Diverso il risultato della seconda metanalisi, pubblicata su Sports Medicine, dalla quale non emerge un chiaro beneficio dal consumo di carboidrati a basso indice glicemico prima dell’esercizio. Gli autori di entrambe le ricerche forniscono diverse spiegazioni ai risultati che, almeno rispetto alle premesse teoriche, potrebbero sembrare deludenti. Uno dei principali problemi è la discutibile qualità degli studi disponibili che spesso hanno coinvolto poche persone o gruppi troppo specifici di atleti. Quando si misura l’impatto dell’indice glicemico sulla prestazione atletica, inoltre, non si può prescindere da diversi fattori che potrebbero influenzare il risultato: dallo stato di allenamento delle persone coinvolte nella ricerca, alla eventuale disponibilità di carboidrati durante l’allenamento, al tempo trascorso tra il pasto e l’esercizio. Per tutte queste motivazioni, spiegano gli esperti, non è ancora oggi possibile raccomandare un pasto a base di carboidrati a basso indice glicemico al fine di migliorare i propri risultati sportivi.
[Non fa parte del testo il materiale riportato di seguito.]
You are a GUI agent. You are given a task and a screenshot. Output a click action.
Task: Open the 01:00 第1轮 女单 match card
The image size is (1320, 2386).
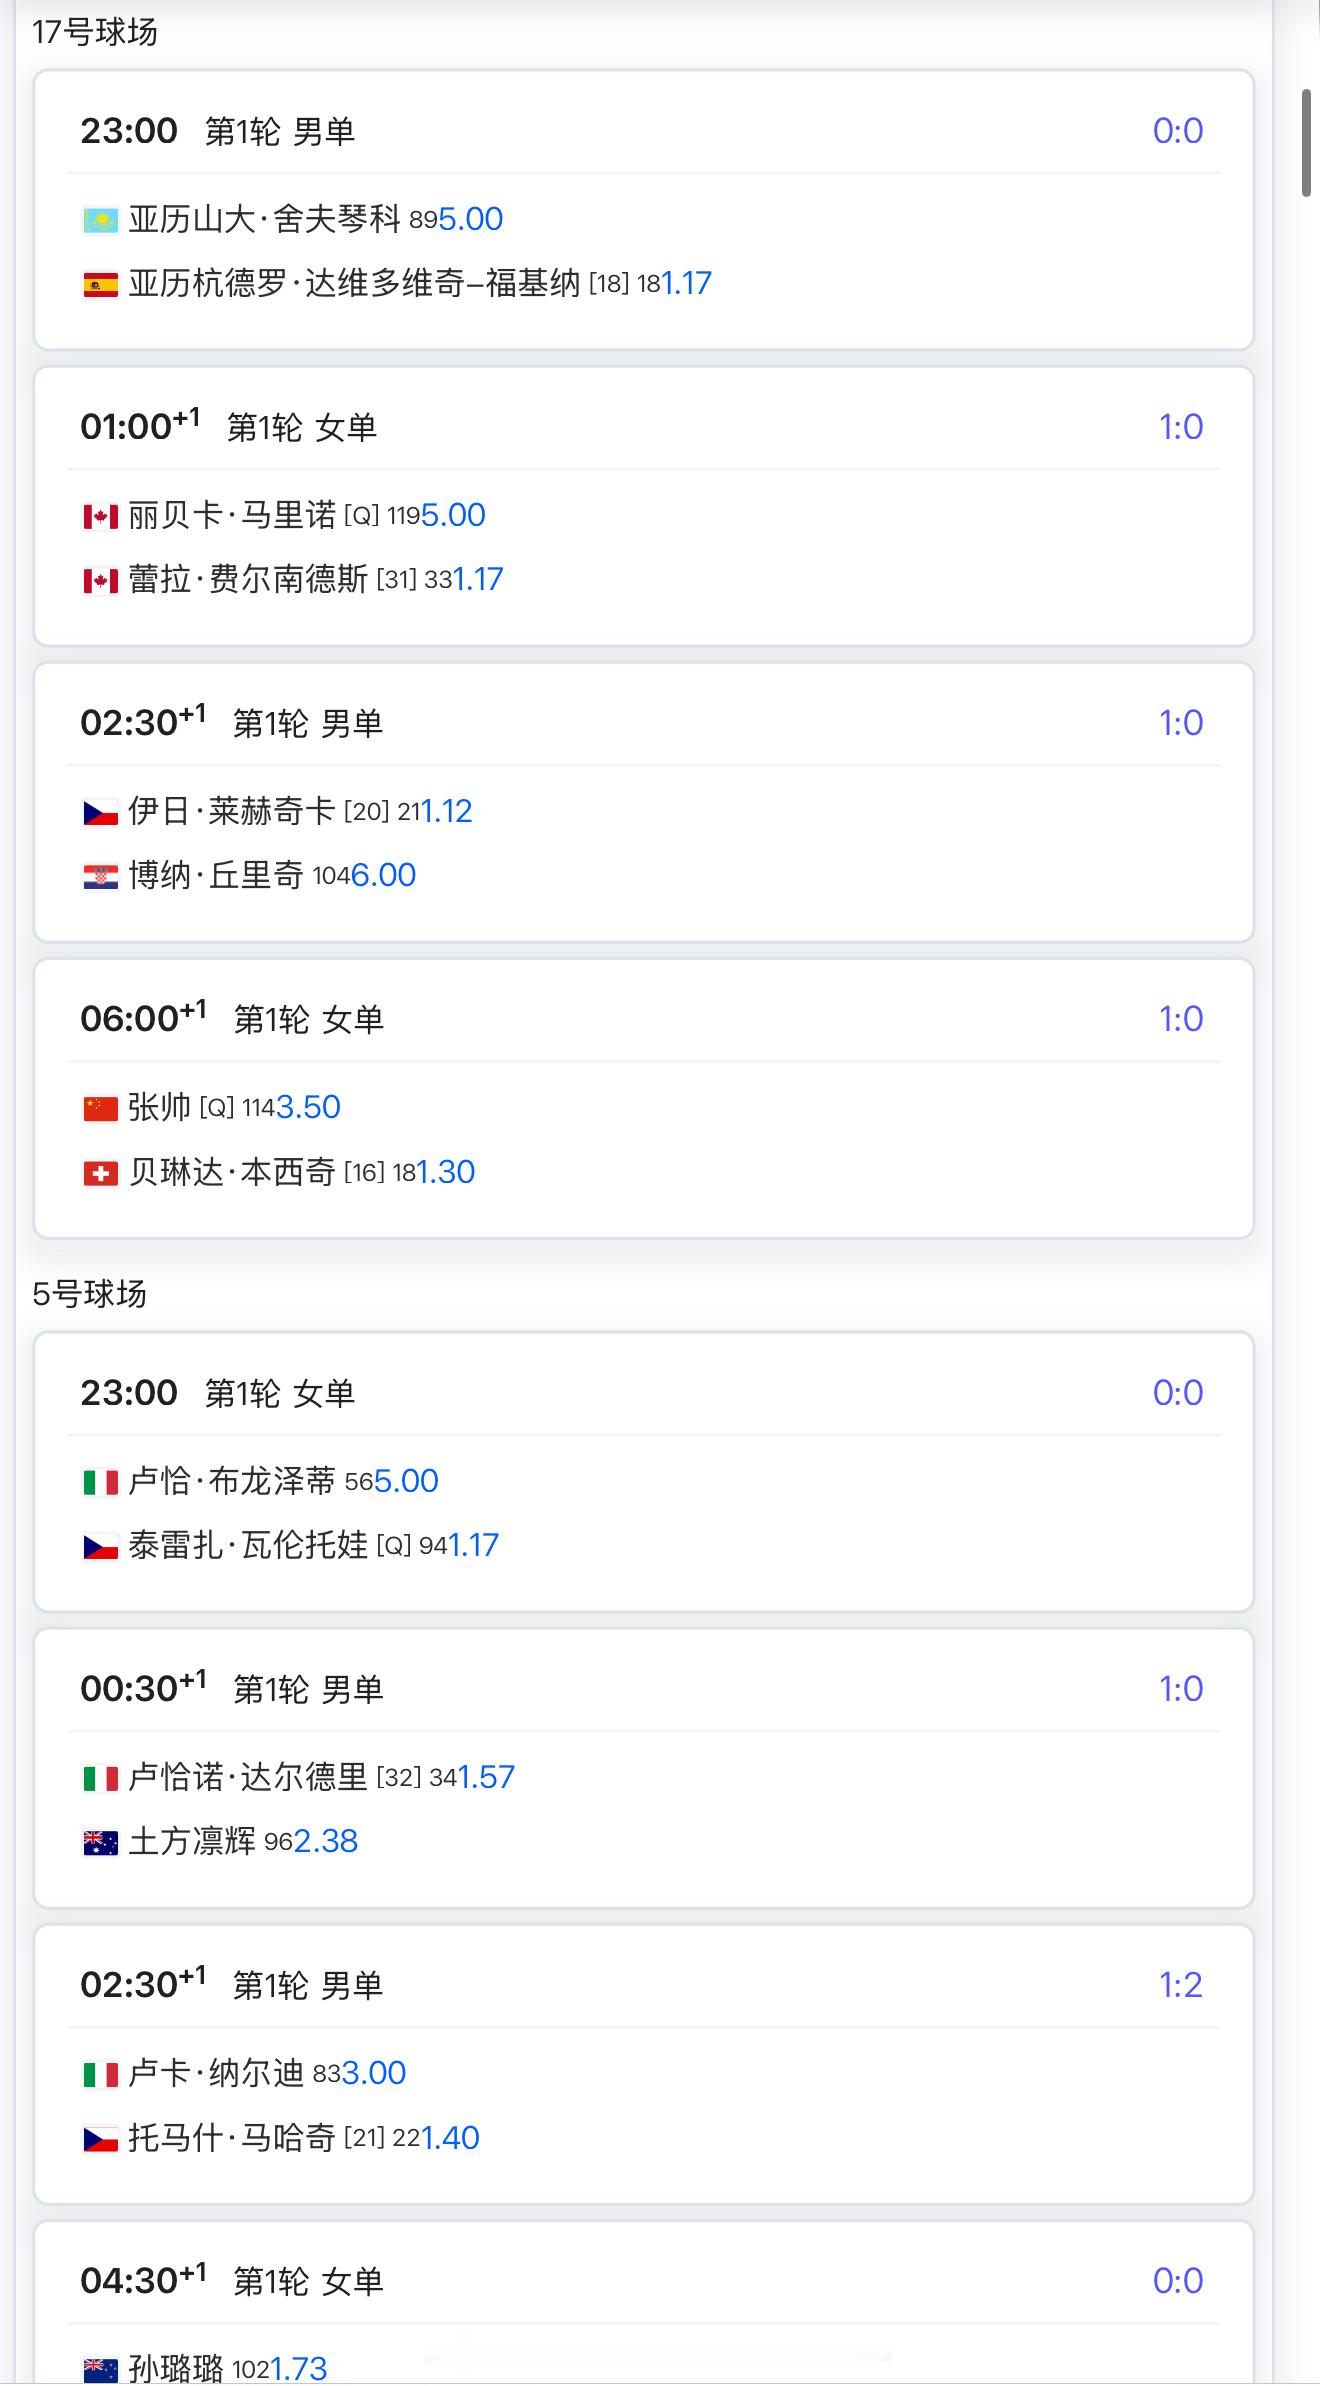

Non ci sono dubbi sul fatto che la principale fonte di “carburante” per il muscolo durante l’esercizio sia rappresentata dai carboidrati e dai lipidi. I primi – costituiti dal glicogeno presente nei muscoli e nel fegato e dal glucosio nel sangue – si esauriscono piuttosto rapidamente, soprattutto nei lavori ad alta intensità, mentre i secondi rappresentano riserve molto più ricche e in un certo senso quasi inesauribili. Gli studi di fisiologia hanno dimostrato che, durante l’esercizio, il muscolo estrae glucosio dal sangue per utilizzarlo come fonte di energia e lo fa con meccanismi molto complessi che sono stati chiariti solo in parte e potrebbero rivelarsi importanti non solo per migliorare le prestazioni atletiche, ma anche per comprendere meglio l’impatto dell’esercizio sulla salute.
È già noto per esempio, che l’assorbimento di glucosio stimolato dall’esercizio avviene indipendentemente dai segnali che regolano l’azione dell’insulina e sono presenti anche nei muscoli di persone con insulino-resistenza, come quelle con obesità o che soffrono di diabete di tipo 2. Fare attività fisica rappresenta dunque uno strumento efficace per tenere sotto controllo il livello di glucosio nel sangue anche in presenza di queste patologie. Come se non bastasse, con l’esercizio la sensibilità all’insulina migliora e dopo 60 minuti di esercizio, il miglioramento rimane visibile per 48 ore in persone sane e per oltre 15 ore in persone con diabete di tipo 2.
Fonti:
1. Burdon CA, et al. Sports Med. 2017 Jun;47(6):1087-1101.
2. Heung-Sang Wong S, et al. Nutr Rev. 2017 May 1;75(5):327-338.
3. Sylow L, et al. Nat Rev Endocrinol. 2017 Mar;13(3):133-148.